教育方法論として良く言われる「具体から抽象へ」の中で、ともすると抽象を重んじ、注入教育に走る幼児期の早期教育を排除し、具体的経験をイメージさせながら、事物に働きかけることを通して答えを導き出すプロセスを大事にした「試行錯誤」に時間をかけてきました。「考える力」が求められる小学校入試の対策も、このやり方が一番良い方法だと確信しています。その小学校入試を終えた今、その経験を次のステップ、つまり教科学習へ繋げてあげるのが、私たちの大事な仕事です。例えば、算数につながる経験と言えば、すでに小学校3年生までに学習すべき四則演算は、これまですべてその基礎は学習してきました。数字や記号を使った数式は学習の対象にしてきませんでしたが、それにつながる経験を十分積んできたわけですから、これからの学習では、たし算・ひき算だけでなく、かけ算もわり算もすぐに指導が可能だということです。「4×3」の計算は教えてきませんでしたが、「4×3」の経験は「一対多対応」の中でいっぱいさせてきました。その数的経験をかけ算に繋げてあげれば、子どもたちは簡単にかけ算九九の世界に入っていけるのです。現在の学校教育では2年生になると、「4×3」の計算を教えた後「4×3」の考え方を文章題で問いかけています。そうではなく、まず「4×3」の数的体験を教室でさせ、それをかけ算の数式に置き換えていくことが大事です。つまり、「抽象からはいって具体に戻る」のではなく「具体から抽象へ」の道筋を踏んだ指導が大切なのです。

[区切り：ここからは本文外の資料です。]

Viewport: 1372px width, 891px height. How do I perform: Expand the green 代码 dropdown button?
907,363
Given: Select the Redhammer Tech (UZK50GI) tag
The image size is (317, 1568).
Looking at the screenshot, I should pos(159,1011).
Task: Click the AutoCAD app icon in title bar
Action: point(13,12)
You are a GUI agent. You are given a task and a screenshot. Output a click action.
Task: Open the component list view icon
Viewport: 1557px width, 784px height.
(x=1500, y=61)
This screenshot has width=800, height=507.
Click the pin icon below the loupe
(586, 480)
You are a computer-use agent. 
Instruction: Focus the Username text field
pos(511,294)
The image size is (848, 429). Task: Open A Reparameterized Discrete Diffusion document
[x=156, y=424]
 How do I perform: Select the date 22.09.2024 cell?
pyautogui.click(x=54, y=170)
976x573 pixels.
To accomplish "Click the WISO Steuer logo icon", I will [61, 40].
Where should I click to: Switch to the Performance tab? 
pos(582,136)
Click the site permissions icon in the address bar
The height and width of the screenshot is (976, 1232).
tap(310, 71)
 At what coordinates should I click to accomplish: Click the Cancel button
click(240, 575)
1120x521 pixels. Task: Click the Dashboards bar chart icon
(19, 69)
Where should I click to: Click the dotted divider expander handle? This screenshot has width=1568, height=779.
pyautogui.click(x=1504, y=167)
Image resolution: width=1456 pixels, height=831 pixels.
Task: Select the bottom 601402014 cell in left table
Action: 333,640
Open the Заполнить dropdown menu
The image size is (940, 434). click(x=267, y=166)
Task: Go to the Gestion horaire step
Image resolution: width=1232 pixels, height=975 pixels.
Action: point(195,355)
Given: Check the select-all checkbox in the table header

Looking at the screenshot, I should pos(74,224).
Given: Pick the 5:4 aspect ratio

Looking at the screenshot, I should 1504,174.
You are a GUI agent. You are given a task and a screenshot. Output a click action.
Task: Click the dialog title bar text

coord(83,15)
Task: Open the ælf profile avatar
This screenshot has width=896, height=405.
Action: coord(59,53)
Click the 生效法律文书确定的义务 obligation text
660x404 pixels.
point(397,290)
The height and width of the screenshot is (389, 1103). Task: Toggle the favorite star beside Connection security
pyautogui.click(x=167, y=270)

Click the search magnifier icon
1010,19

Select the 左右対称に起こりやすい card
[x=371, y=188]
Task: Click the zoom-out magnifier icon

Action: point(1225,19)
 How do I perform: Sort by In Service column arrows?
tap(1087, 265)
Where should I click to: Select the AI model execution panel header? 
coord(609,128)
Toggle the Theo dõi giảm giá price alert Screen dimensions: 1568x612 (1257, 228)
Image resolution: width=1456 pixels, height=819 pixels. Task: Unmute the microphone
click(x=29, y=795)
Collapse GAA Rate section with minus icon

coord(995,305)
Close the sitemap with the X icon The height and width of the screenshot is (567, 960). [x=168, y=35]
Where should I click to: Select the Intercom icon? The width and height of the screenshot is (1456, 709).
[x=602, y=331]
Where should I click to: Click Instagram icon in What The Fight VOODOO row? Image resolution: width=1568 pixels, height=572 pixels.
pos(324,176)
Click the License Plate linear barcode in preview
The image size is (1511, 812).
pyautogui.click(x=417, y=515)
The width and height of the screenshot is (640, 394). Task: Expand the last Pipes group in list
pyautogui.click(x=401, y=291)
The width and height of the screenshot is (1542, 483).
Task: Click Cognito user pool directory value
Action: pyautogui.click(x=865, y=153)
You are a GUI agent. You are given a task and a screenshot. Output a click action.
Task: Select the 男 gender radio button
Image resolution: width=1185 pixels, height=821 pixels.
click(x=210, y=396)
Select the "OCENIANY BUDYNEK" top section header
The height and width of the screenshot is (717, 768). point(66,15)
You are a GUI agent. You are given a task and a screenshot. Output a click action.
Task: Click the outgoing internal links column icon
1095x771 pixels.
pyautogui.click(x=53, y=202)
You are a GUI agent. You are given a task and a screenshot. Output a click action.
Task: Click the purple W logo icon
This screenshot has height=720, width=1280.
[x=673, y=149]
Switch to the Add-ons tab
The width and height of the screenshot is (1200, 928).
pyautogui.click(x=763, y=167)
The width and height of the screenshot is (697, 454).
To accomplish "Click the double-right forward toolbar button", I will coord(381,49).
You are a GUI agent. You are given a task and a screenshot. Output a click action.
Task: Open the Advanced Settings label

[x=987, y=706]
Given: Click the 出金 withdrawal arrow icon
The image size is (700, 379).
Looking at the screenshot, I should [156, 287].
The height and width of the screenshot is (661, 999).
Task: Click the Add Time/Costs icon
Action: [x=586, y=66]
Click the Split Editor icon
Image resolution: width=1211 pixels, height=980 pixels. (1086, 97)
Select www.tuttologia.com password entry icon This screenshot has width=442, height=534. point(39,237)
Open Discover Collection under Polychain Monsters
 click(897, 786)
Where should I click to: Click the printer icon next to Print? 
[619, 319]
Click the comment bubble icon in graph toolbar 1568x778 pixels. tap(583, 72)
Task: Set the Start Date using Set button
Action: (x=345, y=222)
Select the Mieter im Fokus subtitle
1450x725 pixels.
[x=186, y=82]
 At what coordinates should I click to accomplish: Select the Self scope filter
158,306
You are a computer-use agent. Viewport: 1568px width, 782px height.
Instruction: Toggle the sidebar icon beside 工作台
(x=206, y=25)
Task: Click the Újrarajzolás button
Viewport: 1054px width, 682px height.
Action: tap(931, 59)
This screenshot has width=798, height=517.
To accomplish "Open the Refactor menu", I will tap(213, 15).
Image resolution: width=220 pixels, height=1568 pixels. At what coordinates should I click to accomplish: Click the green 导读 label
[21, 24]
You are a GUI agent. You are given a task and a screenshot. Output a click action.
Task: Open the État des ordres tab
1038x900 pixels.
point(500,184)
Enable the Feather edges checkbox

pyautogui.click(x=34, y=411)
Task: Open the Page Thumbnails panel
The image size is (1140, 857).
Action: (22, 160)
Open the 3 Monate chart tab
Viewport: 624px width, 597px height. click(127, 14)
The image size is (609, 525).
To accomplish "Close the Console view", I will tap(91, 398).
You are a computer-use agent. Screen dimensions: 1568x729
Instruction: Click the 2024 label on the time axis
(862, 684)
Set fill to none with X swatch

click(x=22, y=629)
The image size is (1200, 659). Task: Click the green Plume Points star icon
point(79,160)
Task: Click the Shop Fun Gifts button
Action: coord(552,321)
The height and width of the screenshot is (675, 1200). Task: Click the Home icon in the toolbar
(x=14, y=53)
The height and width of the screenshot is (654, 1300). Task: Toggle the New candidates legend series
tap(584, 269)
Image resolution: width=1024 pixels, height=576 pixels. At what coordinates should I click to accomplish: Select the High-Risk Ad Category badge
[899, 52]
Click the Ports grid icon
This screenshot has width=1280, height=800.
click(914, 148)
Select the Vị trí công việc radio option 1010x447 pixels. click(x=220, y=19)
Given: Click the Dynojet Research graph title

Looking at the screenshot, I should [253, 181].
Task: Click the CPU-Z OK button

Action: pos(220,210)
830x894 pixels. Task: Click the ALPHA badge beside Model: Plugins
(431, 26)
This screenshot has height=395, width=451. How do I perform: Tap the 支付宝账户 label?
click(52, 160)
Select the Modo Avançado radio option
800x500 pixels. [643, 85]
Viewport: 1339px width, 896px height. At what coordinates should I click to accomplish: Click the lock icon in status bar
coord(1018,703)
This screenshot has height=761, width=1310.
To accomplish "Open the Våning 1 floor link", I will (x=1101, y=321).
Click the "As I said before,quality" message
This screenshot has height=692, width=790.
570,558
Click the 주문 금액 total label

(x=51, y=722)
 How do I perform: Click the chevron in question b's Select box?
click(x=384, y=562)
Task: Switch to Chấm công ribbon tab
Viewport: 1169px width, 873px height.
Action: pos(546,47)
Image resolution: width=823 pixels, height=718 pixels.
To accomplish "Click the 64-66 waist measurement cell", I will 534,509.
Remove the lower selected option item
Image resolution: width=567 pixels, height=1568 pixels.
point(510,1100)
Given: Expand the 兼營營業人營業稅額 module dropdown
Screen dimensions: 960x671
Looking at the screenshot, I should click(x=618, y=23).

こうした考え方に立って行う今回の「就学準備クラス」では、算数と国語と英語の3つを独立した形で行うわけですが、例えば算数では、次のような学習内容を考えています。

<就学準備クラス「算数」カリキュラム(全10回)>
第1回「たし算・ひき算って何?」 数の構成とたし算・ひき算
一対多対応・数の構成・数の増減復習/3つの部屋の数の構成/足だし式の練習/話を聞いて式を立てる
第2回「たし算・ひき算の計算法」 音読と聞き取り
数の増減・足だし式・3つの部屋の数の構成復習/暗算練習/プラス・マイナスの記号の理解とその計算法
第3回「隠れた数を探せ」 ブラックボックス・逆思考
逆思考の問題復習/10の構成/3×3方眼による数の構成(数字で行う)/魔法の箱を数字で行う/□を使った式(空欄を埋める)
第4回「かけ算って何?」 一対多対応とかけ算
一対多対応の復習/絵を使ってまとまりを作る練習/かけ算の式の立て方(一あたり量×いくつ分)/立式練習
第5回「わり算って何?」 等分や包含除によるわり算
等分除・包含除の復習/わり算の式の立て方/立式練習
第6回「かけ算って答えをどう出すの?」 かけ算の計算法
×式の意味/かけ算九九表/一対多対応暗算とかけ算/簡単なかけ算 5の段・2の段
第7回「わり算って答えをどう出すの?」 わり算の計算法
÷式の意味/等分除・包含除の意味/暗算練習とわり算の答え方
第8回「話を聞いて式を立て、解いてみよう」 文章題の基礎
短文を聞いて式を立てる/長文を聞いて式を立てる/立てた式を解いて答える
第9回「文を読んで式を立て、解いてみよう」 文章題の基礎
短文を読んで、式を立てる/長文を読んで、いくつかの質問に答える/文章題解決のコツ
第10回「10週授業の総まとめ」

この10回の内容は、小学校3年生までの計算をカバーしています。これが短期に可能なのは、先ほど述べたとおり、これまでの学習で四則演算の考え方の基礎を具体的に学んできたからです。あとは記号化された約束を伝えるだけですから、短時間で可能です。それぞれの考え方が理解できたかどうかは、「作問」を通して点検することが大事です。例えば、次のような問題を投げかけてやればよいのです。

次のような式になるお話をつくってください
  • 6+3
  • 6-3
  • 6×3
  • 6÷3

作問は意外と難しく、現在の小学生でもできない子は大勢います。特に「かけ算」の話をつくることが苦手です。「一当たり量×いくつ分」という考え方がしっかり身についていない場合が多いからです。計算ができてもこれができなければ、かけ算が本当にわかった事にはなりません。計算だけが独り歩きしていく現在の「計算至上主義の算数」では、論理を育てることは到底できないでしょう。それは、「計算はできるけれど、文章題になると急にできなくなる」という、多くの保護者の皆さんの感想が裏付けています。